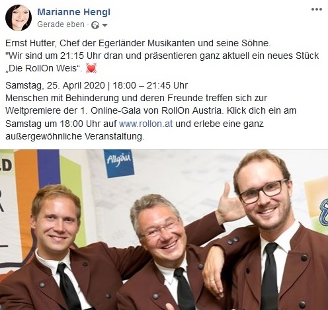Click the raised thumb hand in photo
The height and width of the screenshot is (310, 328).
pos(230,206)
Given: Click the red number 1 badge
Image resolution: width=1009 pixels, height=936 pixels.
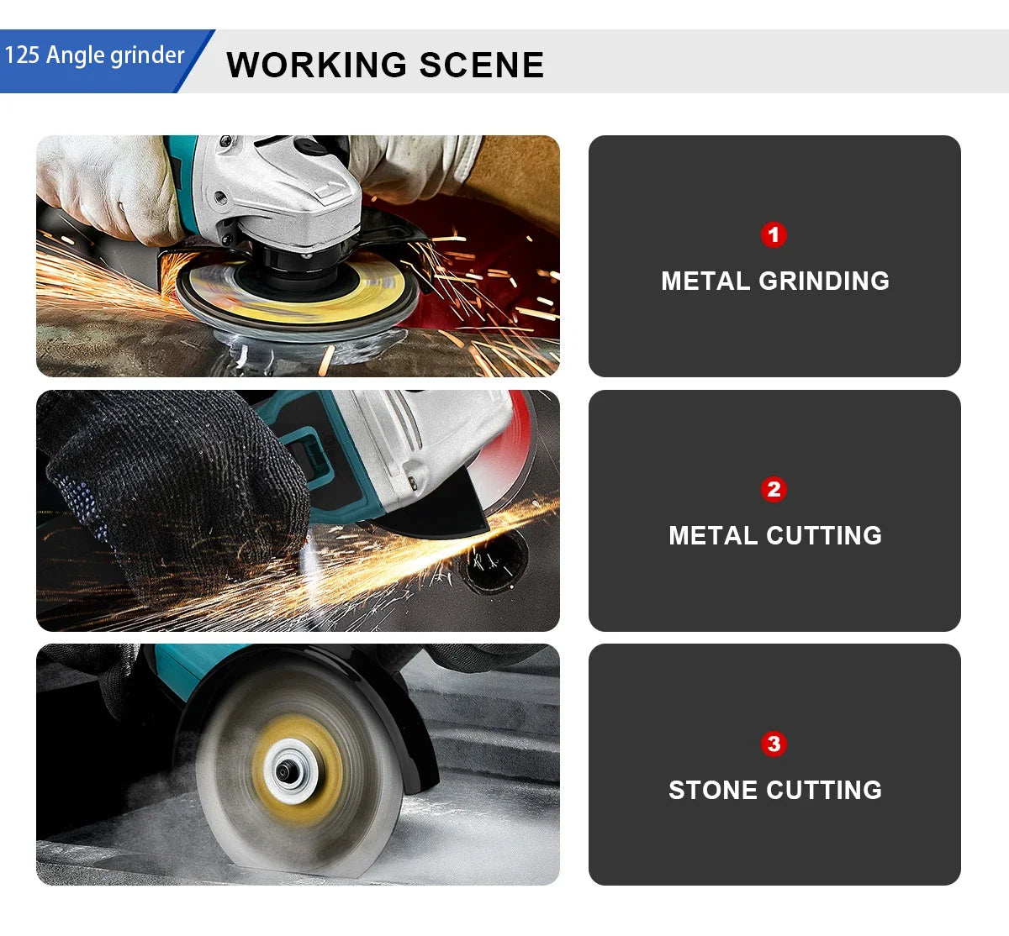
--
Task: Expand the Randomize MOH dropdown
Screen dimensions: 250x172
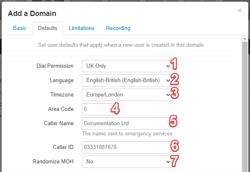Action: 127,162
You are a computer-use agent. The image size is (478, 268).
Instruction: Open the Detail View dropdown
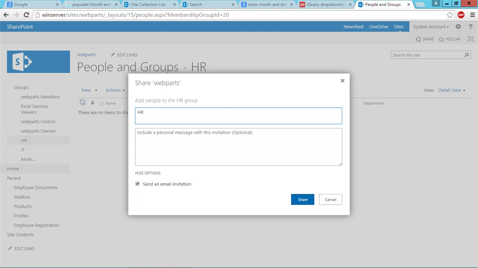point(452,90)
--
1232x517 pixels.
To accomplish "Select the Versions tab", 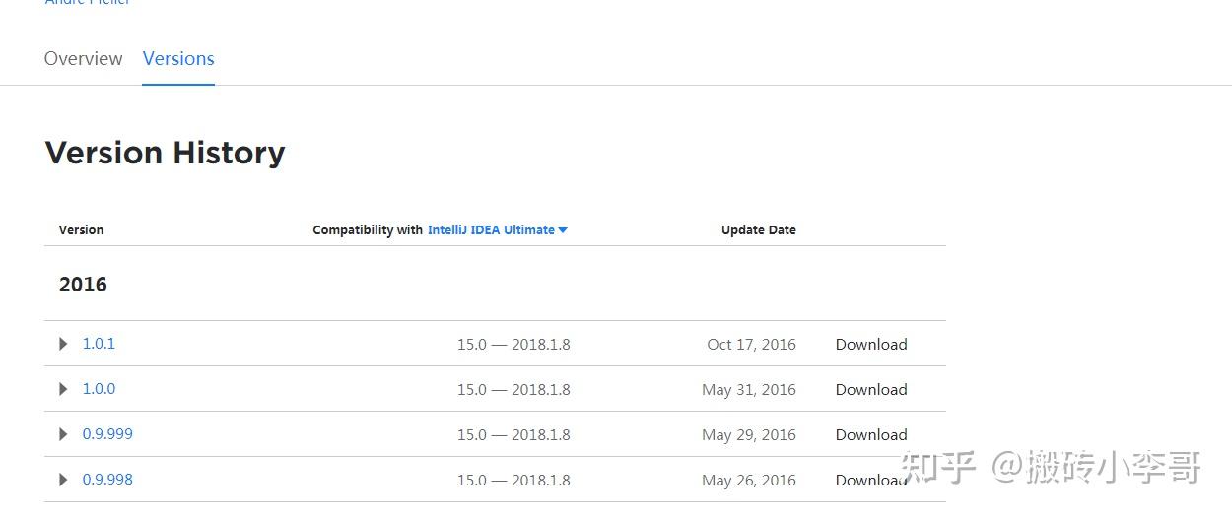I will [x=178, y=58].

§ **Your objective**
Among the entries, copy every line containing the word "pixels".

§ **Output for this task**
Image resolution: width=1009 pixels, height=936 pixels.
1232x517 pixels.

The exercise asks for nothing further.